New Book: Performing Brains on Screen

Fernando Vidal’s new book Performing Brains on Screen will interest AHP readers. The back cover describes the book as follows:

Performing Brains on Screen deals with film enactments and representations of the belief that human beings are essentially their brains, a belief that embodies one of the most influential modern ways of understanding the human. Films have performed brains in two chief ways: by turning physical brains into protagonists, as in the “brain movies” of the 1950, which show terrestrial or extra-terrestrial disembodied brains carrying out their evil intentions; or by giving brains that remain unseen inside someone’s head an explicitly major role, as in brain transplantation films or their successors since the 1980s, in which brain contents are transferred and manipulated by means of information technology. Through an analysis of filmic genres and particular movies, Performing Brains on Screen documents this neglected filmic universe, and demonstrates how the cinema has functioned as a cultural space where a core notion of the contemporary world has been rehearsed and problematized.  
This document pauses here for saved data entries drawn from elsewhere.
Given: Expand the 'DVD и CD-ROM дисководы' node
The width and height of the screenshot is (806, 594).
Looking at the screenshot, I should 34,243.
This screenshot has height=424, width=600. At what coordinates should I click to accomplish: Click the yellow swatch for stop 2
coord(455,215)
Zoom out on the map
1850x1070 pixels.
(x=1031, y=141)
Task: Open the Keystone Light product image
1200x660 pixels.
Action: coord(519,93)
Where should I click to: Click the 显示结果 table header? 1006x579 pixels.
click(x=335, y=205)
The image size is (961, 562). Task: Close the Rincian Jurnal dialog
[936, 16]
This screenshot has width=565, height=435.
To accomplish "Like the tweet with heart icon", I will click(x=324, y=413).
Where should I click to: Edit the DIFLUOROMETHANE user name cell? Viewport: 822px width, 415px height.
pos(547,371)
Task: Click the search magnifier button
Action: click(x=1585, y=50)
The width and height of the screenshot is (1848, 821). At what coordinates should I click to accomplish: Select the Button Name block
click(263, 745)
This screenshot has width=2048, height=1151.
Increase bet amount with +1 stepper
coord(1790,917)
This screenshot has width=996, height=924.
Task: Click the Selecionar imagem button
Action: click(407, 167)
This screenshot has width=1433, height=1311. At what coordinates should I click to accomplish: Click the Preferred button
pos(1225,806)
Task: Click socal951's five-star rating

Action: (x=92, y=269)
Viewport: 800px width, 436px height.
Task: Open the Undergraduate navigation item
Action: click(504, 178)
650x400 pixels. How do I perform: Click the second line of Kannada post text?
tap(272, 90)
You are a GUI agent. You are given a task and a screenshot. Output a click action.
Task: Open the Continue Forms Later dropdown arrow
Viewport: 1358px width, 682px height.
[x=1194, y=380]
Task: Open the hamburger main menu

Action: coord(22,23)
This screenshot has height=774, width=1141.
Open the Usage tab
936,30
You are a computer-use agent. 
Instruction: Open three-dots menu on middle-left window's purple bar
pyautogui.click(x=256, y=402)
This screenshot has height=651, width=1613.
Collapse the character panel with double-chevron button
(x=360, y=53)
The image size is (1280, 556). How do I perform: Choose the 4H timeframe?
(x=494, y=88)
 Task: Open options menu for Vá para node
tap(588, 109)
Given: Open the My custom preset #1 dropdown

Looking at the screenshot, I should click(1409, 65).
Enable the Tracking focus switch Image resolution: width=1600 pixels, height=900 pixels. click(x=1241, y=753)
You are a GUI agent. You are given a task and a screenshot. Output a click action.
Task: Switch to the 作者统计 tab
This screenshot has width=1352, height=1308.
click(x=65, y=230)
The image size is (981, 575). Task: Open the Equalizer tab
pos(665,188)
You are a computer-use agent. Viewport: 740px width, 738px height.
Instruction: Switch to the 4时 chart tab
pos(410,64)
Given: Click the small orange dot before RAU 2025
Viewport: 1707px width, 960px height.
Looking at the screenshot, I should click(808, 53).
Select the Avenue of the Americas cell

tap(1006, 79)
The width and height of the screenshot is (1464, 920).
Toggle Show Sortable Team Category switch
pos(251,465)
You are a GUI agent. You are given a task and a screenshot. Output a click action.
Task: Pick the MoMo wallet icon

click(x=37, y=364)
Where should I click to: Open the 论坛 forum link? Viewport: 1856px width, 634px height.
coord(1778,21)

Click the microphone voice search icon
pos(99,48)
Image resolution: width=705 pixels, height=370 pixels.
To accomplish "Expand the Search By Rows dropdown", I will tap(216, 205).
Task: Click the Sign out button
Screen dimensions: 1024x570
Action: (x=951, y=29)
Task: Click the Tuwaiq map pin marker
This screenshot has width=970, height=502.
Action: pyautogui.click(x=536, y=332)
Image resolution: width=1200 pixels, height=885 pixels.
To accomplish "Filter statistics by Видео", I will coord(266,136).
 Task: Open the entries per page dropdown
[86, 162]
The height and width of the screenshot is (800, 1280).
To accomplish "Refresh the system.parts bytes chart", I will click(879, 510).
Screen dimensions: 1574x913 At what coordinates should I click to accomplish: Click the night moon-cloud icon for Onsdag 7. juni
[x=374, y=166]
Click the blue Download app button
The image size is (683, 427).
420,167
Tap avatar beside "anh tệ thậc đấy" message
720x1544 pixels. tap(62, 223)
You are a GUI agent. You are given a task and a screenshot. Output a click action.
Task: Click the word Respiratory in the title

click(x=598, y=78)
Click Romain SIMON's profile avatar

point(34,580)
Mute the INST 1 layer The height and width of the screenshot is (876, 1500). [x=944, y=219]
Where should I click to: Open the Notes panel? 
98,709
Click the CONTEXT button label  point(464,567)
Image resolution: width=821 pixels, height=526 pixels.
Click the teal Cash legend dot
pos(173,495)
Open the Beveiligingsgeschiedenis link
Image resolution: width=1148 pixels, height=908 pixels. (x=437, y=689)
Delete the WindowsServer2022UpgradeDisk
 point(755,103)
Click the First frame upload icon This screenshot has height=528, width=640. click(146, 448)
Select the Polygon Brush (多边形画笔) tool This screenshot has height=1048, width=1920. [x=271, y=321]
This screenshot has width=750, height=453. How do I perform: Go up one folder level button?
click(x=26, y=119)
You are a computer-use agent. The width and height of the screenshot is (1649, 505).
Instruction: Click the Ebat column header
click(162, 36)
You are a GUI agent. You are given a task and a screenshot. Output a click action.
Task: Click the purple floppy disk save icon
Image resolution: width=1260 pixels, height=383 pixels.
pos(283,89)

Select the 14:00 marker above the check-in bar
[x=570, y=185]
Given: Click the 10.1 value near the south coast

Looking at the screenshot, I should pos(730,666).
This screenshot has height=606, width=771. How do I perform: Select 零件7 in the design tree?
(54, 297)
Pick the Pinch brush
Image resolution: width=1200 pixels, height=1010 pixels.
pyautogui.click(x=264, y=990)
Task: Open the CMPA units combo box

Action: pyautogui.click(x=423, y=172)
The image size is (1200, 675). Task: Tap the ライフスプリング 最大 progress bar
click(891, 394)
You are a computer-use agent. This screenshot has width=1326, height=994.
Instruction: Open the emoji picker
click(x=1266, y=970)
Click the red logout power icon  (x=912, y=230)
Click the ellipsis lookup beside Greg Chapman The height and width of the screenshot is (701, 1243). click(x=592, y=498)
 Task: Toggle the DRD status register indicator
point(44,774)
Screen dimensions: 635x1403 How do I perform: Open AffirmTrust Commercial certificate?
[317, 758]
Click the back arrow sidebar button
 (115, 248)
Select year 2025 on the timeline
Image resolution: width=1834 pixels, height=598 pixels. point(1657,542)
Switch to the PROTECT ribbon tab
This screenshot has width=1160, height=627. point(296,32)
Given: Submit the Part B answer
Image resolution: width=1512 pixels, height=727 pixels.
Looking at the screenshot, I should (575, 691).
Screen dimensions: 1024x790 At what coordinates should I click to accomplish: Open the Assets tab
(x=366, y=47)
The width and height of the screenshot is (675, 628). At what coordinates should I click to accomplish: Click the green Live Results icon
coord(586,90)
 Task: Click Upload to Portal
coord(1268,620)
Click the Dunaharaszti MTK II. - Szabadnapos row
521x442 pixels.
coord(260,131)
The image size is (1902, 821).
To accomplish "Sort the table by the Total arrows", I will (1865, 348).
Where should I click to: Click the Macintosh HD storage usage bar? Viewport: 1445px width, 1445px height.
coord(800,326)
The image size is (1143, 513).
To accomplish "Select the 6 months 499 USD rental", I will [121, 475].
“The Cartesian subject may be dead but our brains still haven’t figured that out. In Performing Performing Brains on Screen, Fernando Vidal provides an impressive survey of the brain as protagonist across a pulpy expanse of fiction and cinema, examining how the continuing equation of brain and selfhood informs popular understandings of identity, consciousness, and memory.  Essential reading for neuroscientists, cinephiles, and anyone else who has ever pondered the odd yet enduring convention of brains transplanted, escaped, switched, uploaded, and otherwise liberated from the body as a spongy receptacle of selfhood.”   

Jeffrey Sconce, Professor, Screen Cultures program,
School of Communication, Northwestern University  

About Jacy Young

Jacy Young is a professor at Quest University Canada. A critical feminist psychologist and historian of psychology, she is committed to critical pedagogy and public engagement with feminist psychology and the history of the discipline.